Vom 15. bis 17. Mai treffen sich im Kloster St. Jakob von Sarug die Vertreter der syrisch-orthodoxen Gemeinden in Deutschland. Für die katholische Kirche spricht Bischof Feige ein Grußwort.

Das Treffen im Kloster St. Jakob ist der erste Kirchentag der syrisch-orthodoxen Kirche in Deutschland. Er wird von der Erzdiözese der syrisch-orthodoxen Kirche in Deutschland unter der Leitung von Erzbischof Philoxenus Mattias Nayis und dem Diözesanratsvorsitzenden Dr. Raid Gharib veranstaltet. Darüber hinaus ist auch das weltweite Oberhaupt der syrisch-orthodoxen Kirche von Antiochien, Moran Mor Ignatius Aphrem II., angereist.

Der Vorsitzende der Ökumenekommission der Deutschen Bischofskonferenz, Bischof Gerhard Feige aus Magdeburg, hob in einem Grußwort während der Eröffnungsfeier die guten Beziehungen zwischen der katholischen und der syrisch-orthodoxen Kirche hervor.
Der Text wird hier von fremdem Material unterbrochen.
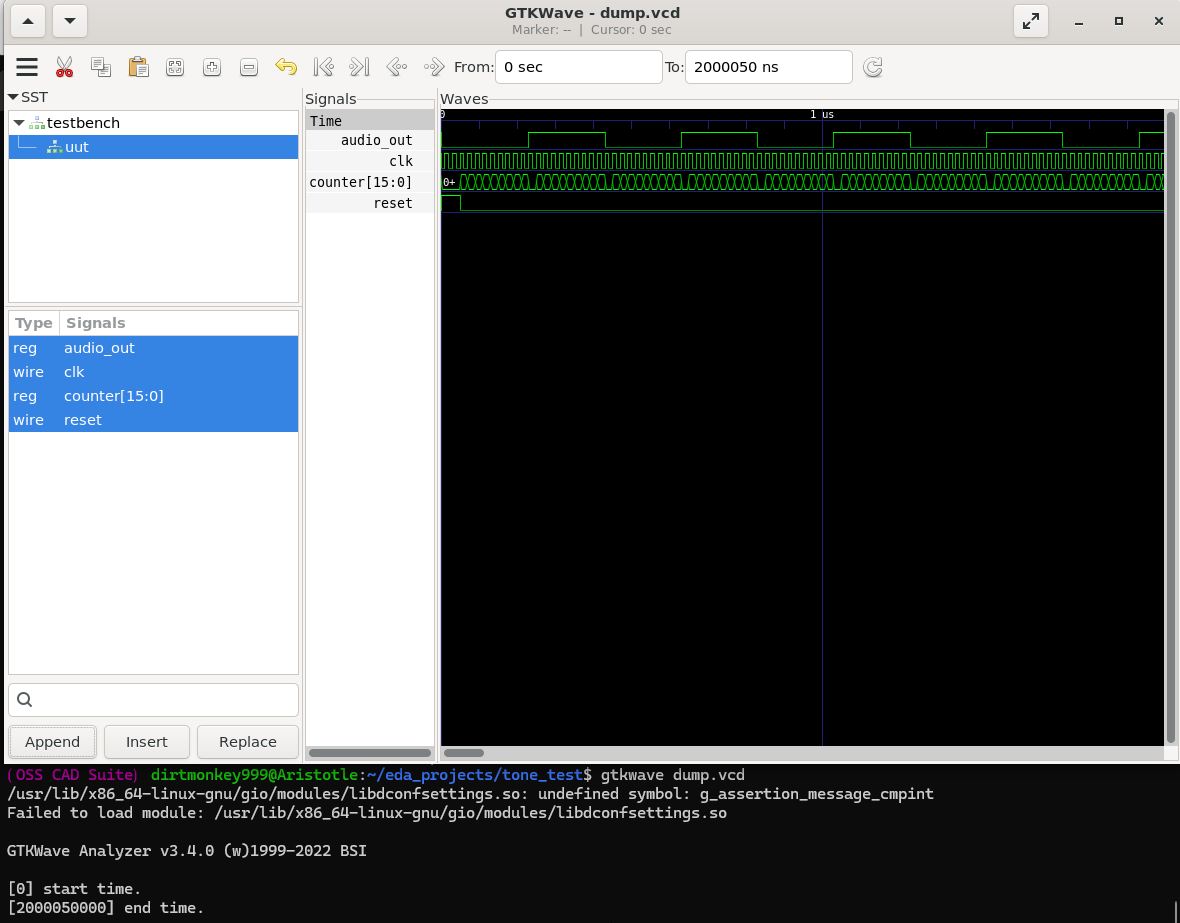Click the Reload waveform icon
Image resolution: width=1180 pixels, height=923 pixels.
tap(873, 67)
Der Kirchentag soll ein Fest des Glaubens und eine Feier der Tradition werden.
An drei Tagen wird der Glaube an Jesus Christus in der syrisch-orthodoxen Tradition lebendig: in den Gedanken und Texten der Heiligen Schrift, in den liturgischen Gesängen, in den Lehren der Kirchenväter, in den Traditionen der Kirche, in den Vorträgen zu Geschichte und Theologie, in den Debatten zu den drängenden Fragen unserer Gesellschaft und Zeit.

Hintergrund

Die syrisch-orthodoxe Kirche ist eine der ältesten Kirchen weltweit. Ihr Kirchenoberhaupt ist seit 2014 Moran Mor Ignatius Aphrem II. mit Sitz in Damaskus. In Deutschland zählt die Kirche nach eigenen Angaben schätzungsweise 100.000 Gläubige in rund 60 Gemeinden. Das Patriarchalvikariat der Kirche hat seinen Sitz im Kloster St. Jakob von Sarug im nordrhein-westfälischen Warburg. Im Bistum Essen feiert die syrisch-orthodoxe Gemeinde in der Kirche St. Joseph in Essen-Steele regelmäßig einen Gottesdienst im westsyrisch/aramäischen Ritus. Als Seelsorger ist Pfarrer Samuel Gümüs aus Herne für die syrisch-orthodoxen Christen im Ruhrbistum zuständig.